Klee représente ici une scène portuaire avec quelques bateaux à vapeur. Rien à voir avec les bateaux à voiles filiformes qu’il peignait si souvent dix ans auparavant et dessinait à partir de quelques lignes très fines. À l’époque, il s’agissait de bateaux qu’il avait vus lors de ses voyages en Égypte, en Sicile, sur l’île d’Elbe, en Corse ou sur l’île de Porquerolles, dans le sud de la France.

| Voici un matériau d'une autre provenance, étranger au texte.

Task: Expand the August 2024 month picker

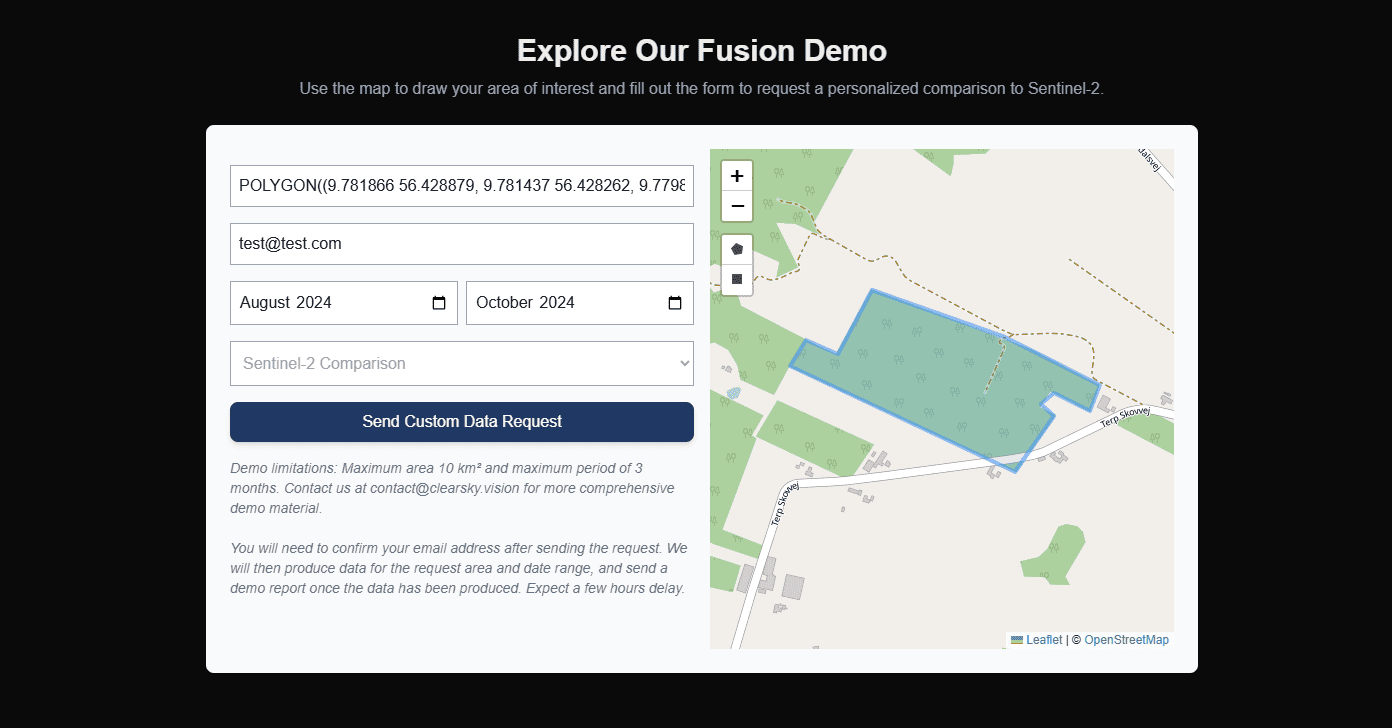Action: point(442,302)
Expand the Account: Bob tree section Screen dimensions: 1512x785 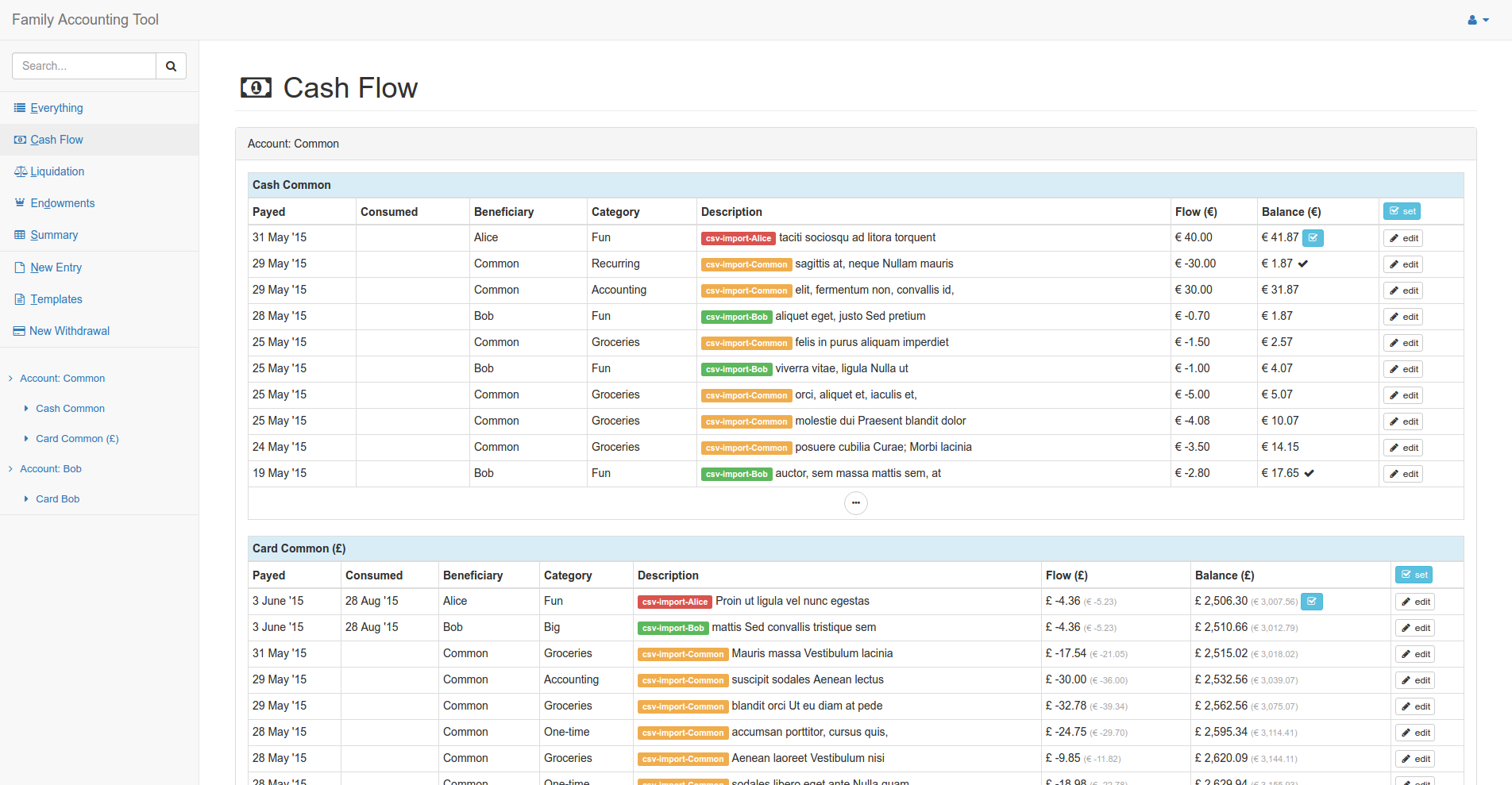pyautogui.click(x=10, y=469)
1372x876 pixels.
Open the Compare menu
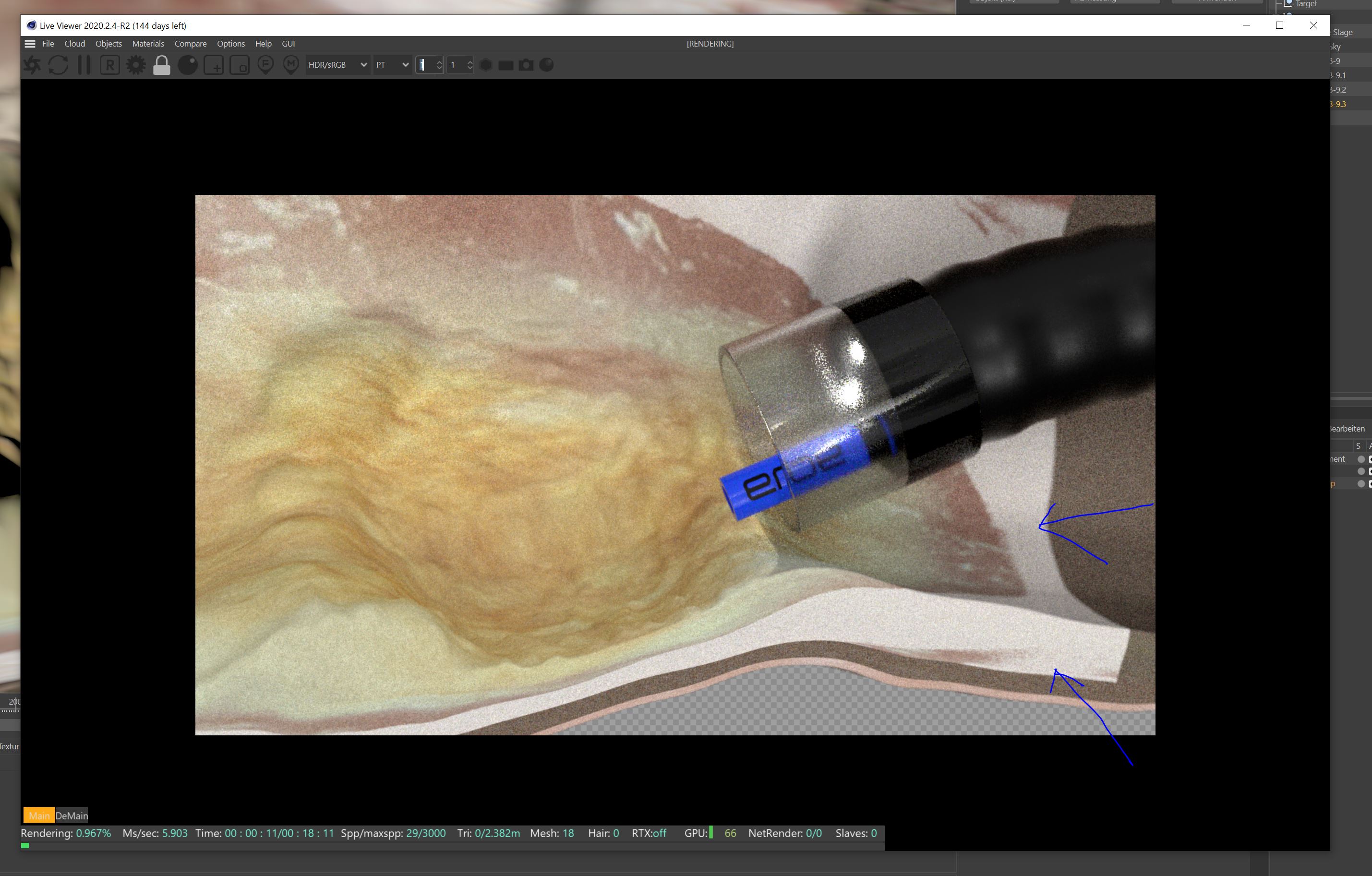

Dans « Bateaux en train de rouiller », ce sont plutôt les bateaux observés dans le port de Gênes et qu’ils qualifie de « gigantesques navires ». Dès 1901, il note dans son Journal:

« À cela s’ajoute le spectacle magnifique des navires les plus divers, du colosse au petit vapeur à essence, qui vont et viennent constamment. C’est indescriptible. »

Tandis qu’il dessinait les bateaux à voile en jouant sur le rythme des lignes et des surfaces et en ayant à l’oreille des sonorités musicales, il transpose ici les navires rouillés en volumes massifs. Ils sont cernés d’épais traits noirs. Des détails tels que les hublots et les cheminées sont réduits à des signes.

On identifie les bateaux grâce à des chiffres et des lettres. Le chiffre «112» pourrait faire allusion au numéro d’identification du Tigre, un navire Torpédo de la Wehrmacht mis à flot en 1928. La coque du plus grand des navires s’imbrique dans les lignes du port. Sur les quais, quelques silhouettes schématiques et des éléments linéaires suggèrent toute l’agitation du port que Klee décrit à plusieurs reprises dans ses journaux et ses lettres:

« On déambule entre des wagons et des grues à vapeur menaçantes, des tonneaux, des caisses, des dockers, des douaniers en uniforme, des badauds et d’autres individus, pour arriver jusqu’aux quais de débarquement, solidement cimentés, qui occupent une position centrale sur le gigantesque demi-cercle du port. Ici, on enjambe des câbles et on se baisse pour éviter les bras mobiles des grues. Là, on est sans cesse en train de fuir les loueurs de canots qui veulent vous faire traverser tout le port pour vous montrer la ville, les navires de guerre américains qui s’y trouvent actuellement, les phares et la haute mer. »

Pour les couleurs, l’artiste se concentre sur les tons rouille du titre, qui contrastent avec le bleu de l’eau.